The first chapter broke my heart, where she lists all the things she remembers… then some things she doesn’t. When Pat decided to take 'Retirement with a small r' she was still very involved in the basketball program, but had some more time on her hands and decided to write a memoir, and WOW what a memoir! Like everything else she has ever decided to do, she does it well. This story is powerful and entertaining and inspirational.

I think I liked best the early years, growing up on the farm, the lessons learned early like hard work and family values. She goes off to college with her homemade clothes and her hick accent and she feels out of place with all the pretty girls with dresses and makeup. When the teacher looked at the roll book and saw her name was Patricia, she called her Pat, and it stuck, soon everyone was calling her that. But Pat was too shy to tell everyone that her name had always been 'Trish'. After a while she decided Pat sounded strong, so she kept it.

At age 22, fresh out of college, she became head women's basketball coach at UT. While the men's team played in the bigger arena, the women had the old 1920s gym. Pat would go in on game day and sweep the floor and set up the chairs. She would wash and mend uniforms. Then for away games she would load all the girls in her car and drive them to the games.

All the awards and records and stats aside, she admits her greatest accomplishment is her son Tyler, but that was not her only venture into motherhood.  All of those young girls in her basketball program were entrusted to her care by their parents, and she didn't let them down.

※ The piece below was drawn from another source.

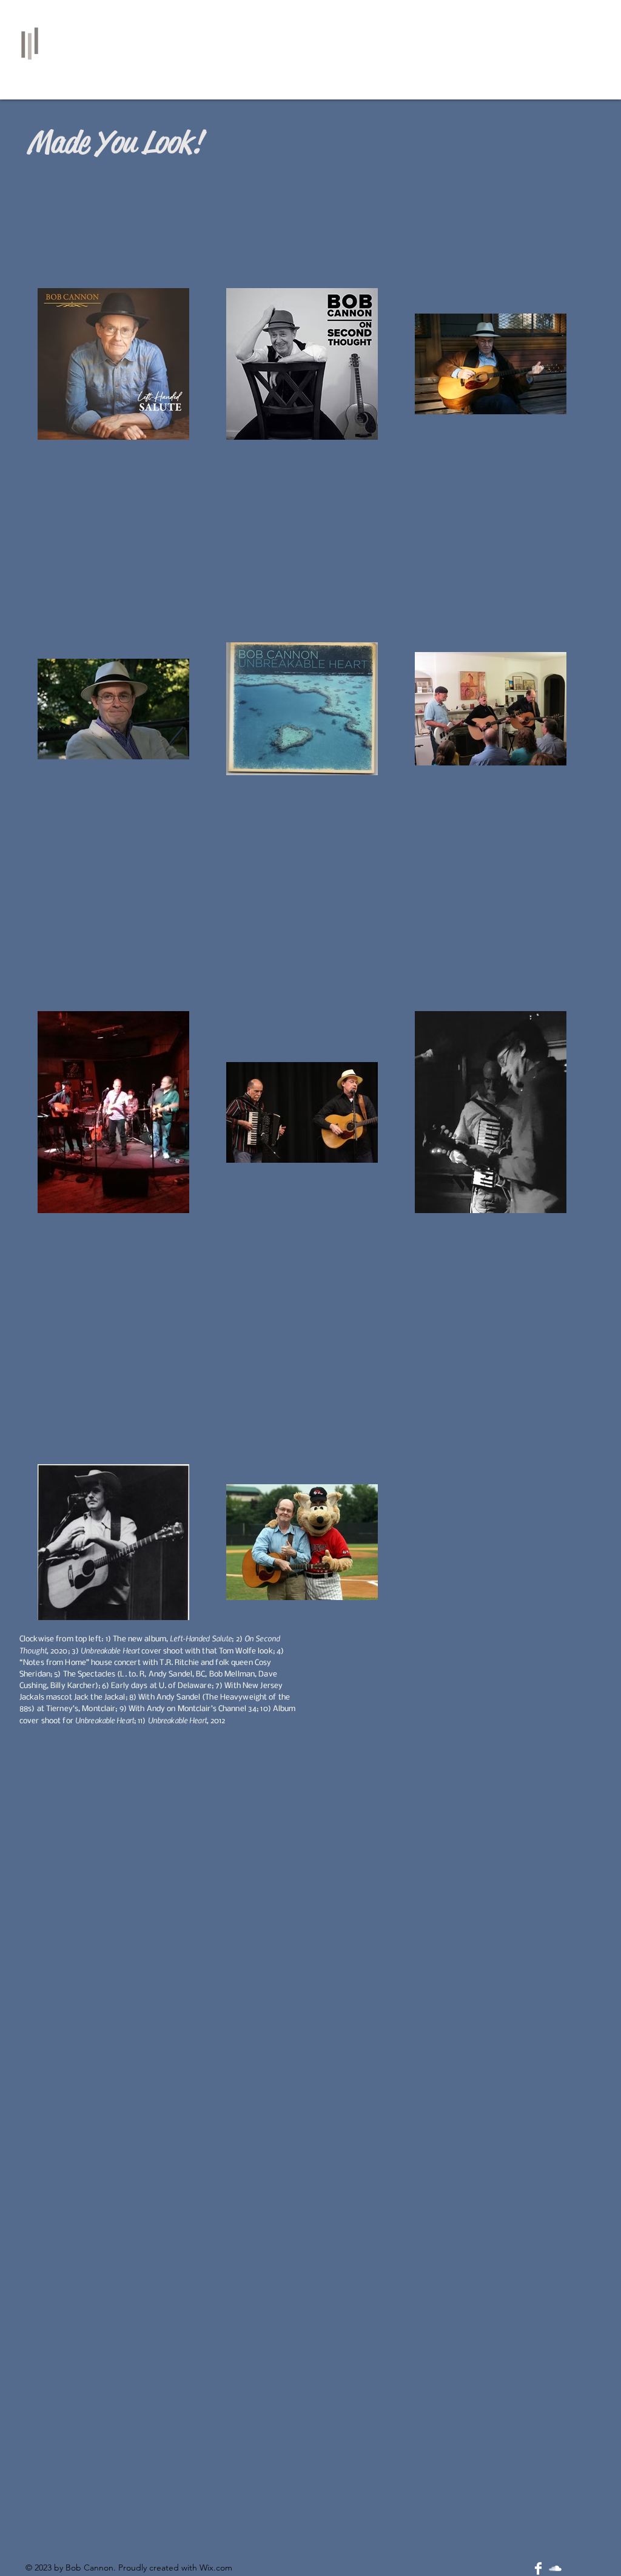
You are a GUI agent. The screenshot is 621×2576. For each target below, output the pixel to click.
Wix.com (216, 2567)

She made sure they made good grades, she cooked for them and fed them in her home, counseled them, made them part of her family.

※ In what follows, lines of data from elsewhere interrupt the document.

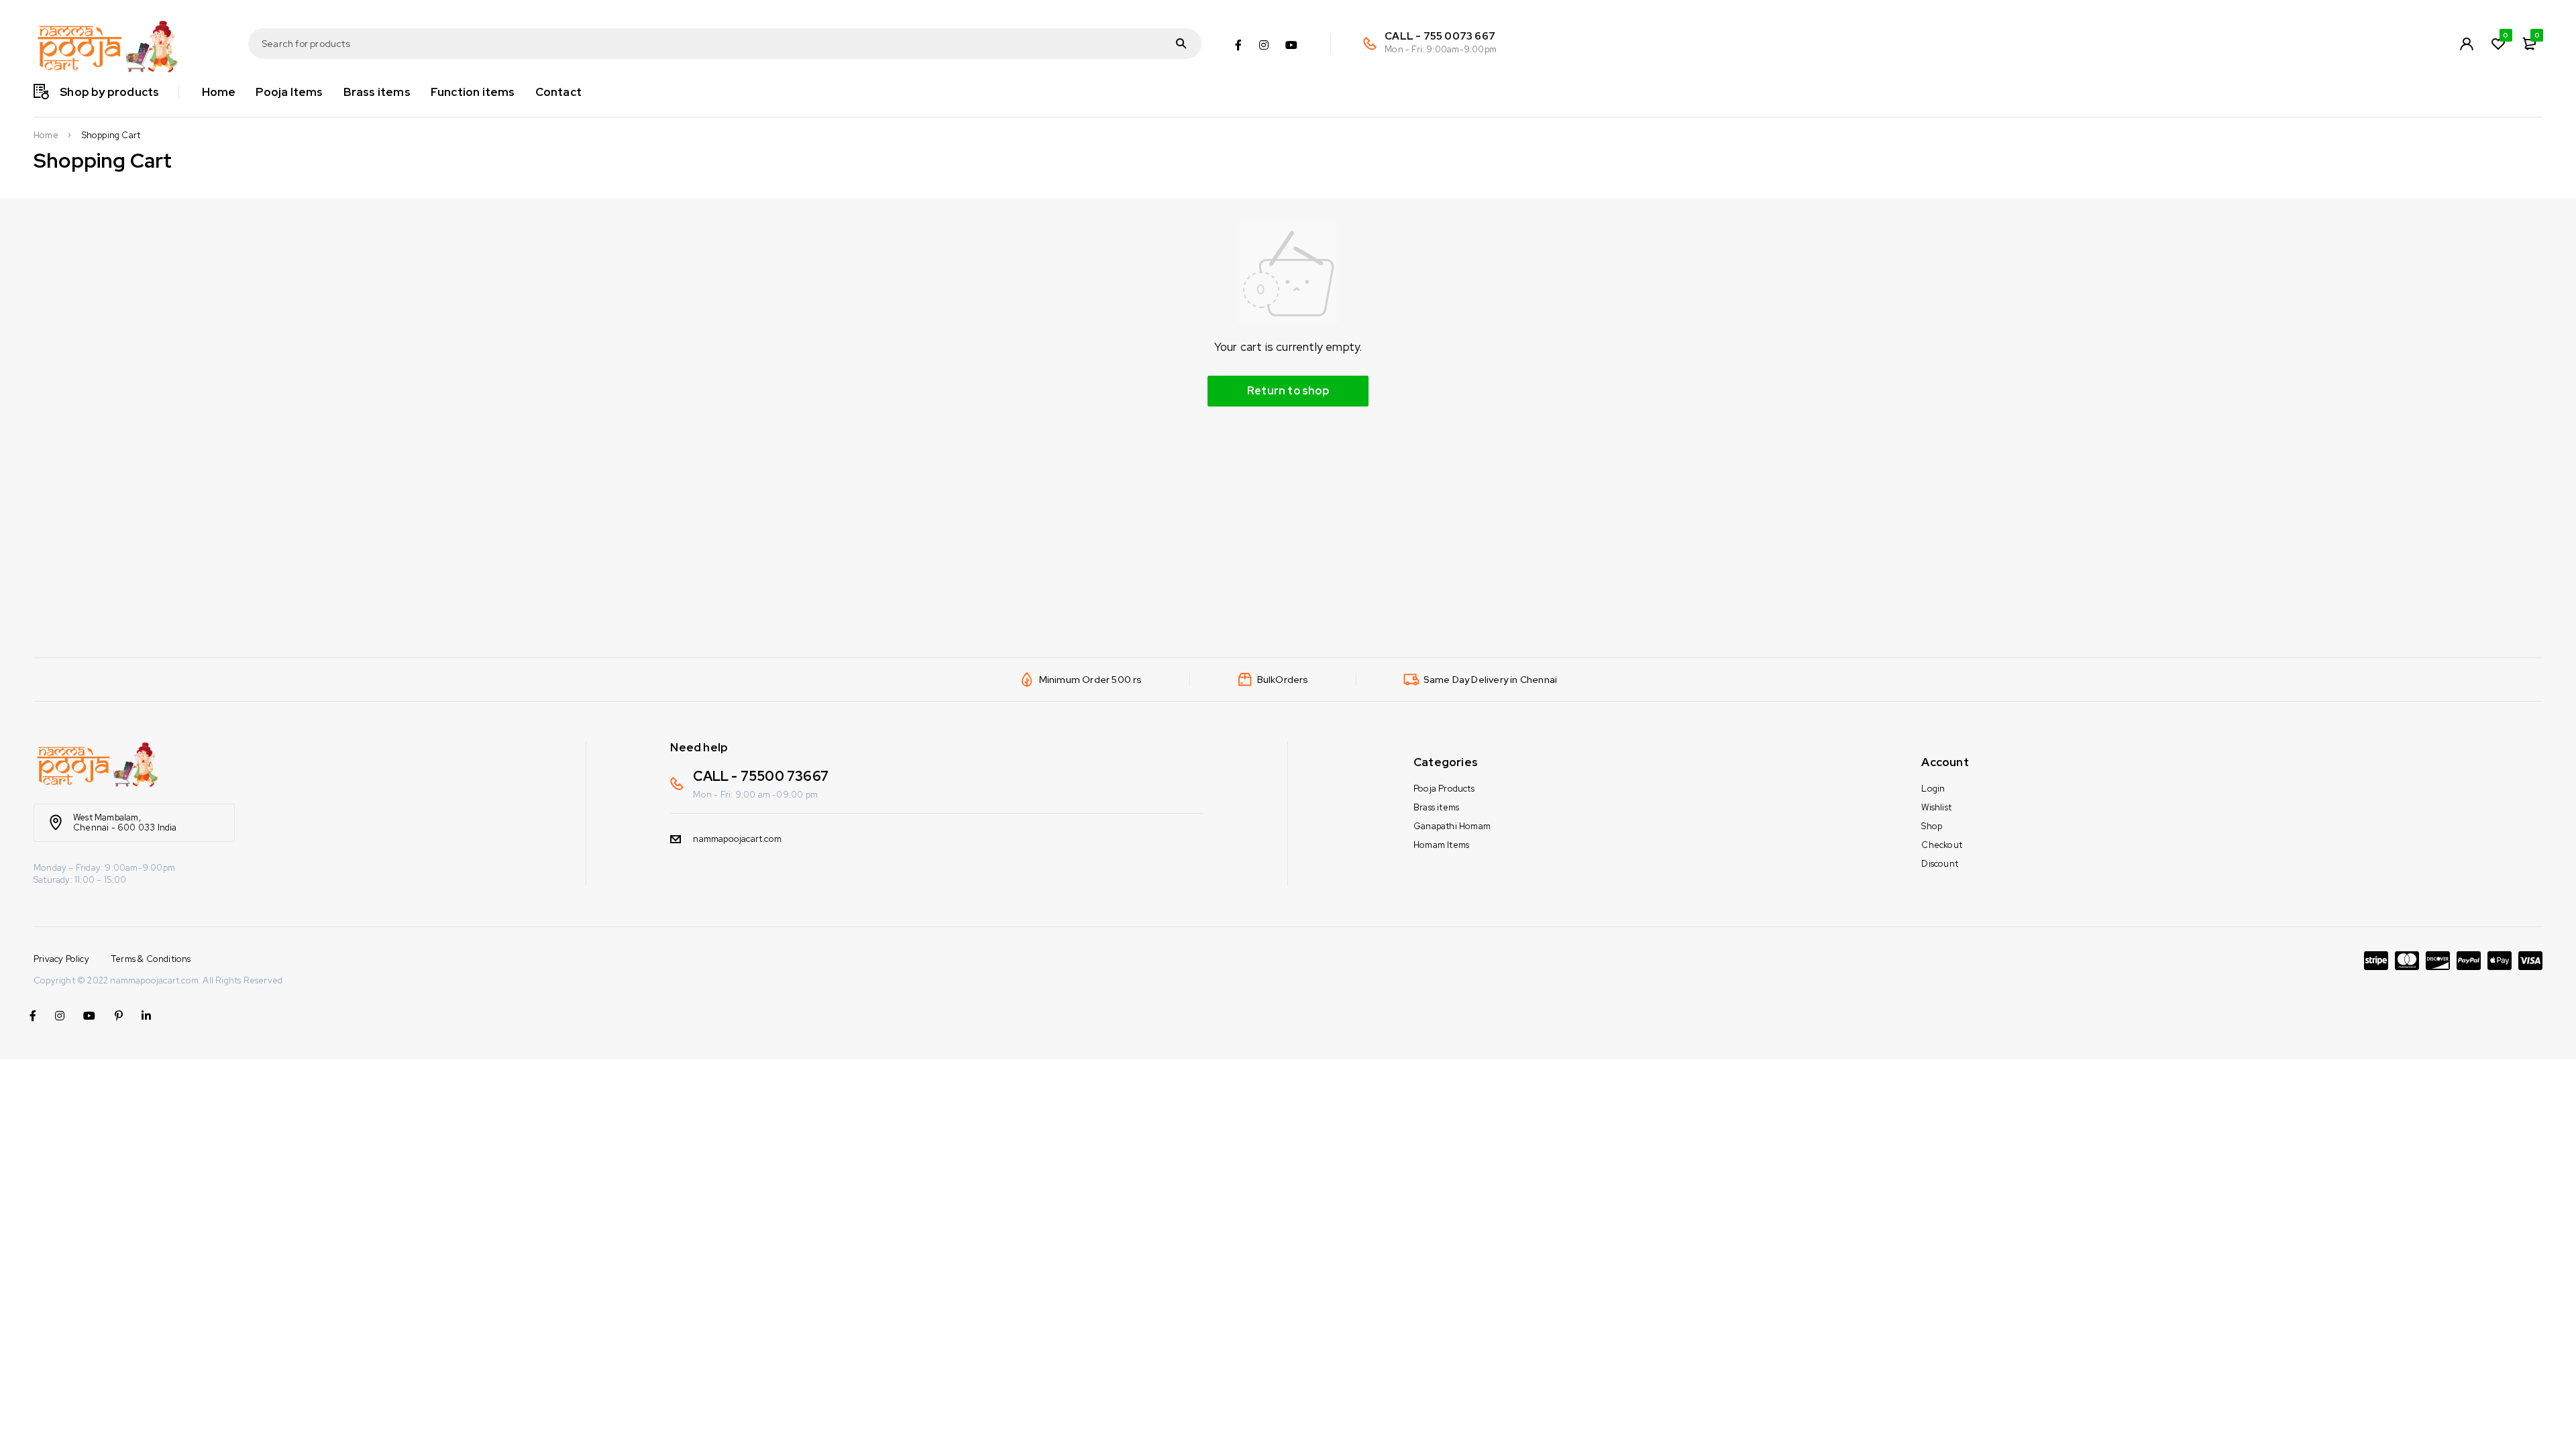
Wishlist (1936, 807)
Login (1933, 788)
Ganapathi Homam (1452, 826)
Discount (1939, 863)
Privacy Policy (61, 959)
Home (46, 135)
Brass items (1436, 807)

I wonder if early dementia is common in folks who use their brains so much more than the rest of us - it reminds me of a family friend who was recently diagnosed with early dementia. This person is so smart, can do anything, has such a keen mind, or had… Over the years she has started several businesses from scratch, building them up into very successful ones, her mind a steel trap of information, or was… I told her granddaughter that this lady used her mind to full capacity for all of her life, maybe she used it up, maybe it just needed a break. But then was sorry I said that because the granddaughter is just like her. A visit with this friend was like reading Pat's book - also heart breaking, she told countless stories of her childhood, but I had to remind her who I was.
After her diagnosis, and being told all things she cannot do… Pat listed some things she still can do. "I can continue to work as long as possible. I can decline to be afraid or self-conscious. I can try to be an example." And one of my favorites: "I can joke about it - when someone asks, she jokes, 'I've forgotten I have it.'

The memoir, Sum It Up does just that - sums up the life of Pat Summitt, her life on and off the court. I am glad she got her life story down while she can still remember it, let this be a lesson to all of us - you never know when your mind will falter, so if you have any stories from your childhood lurking in there, it is time to get them down - write your own story, start today!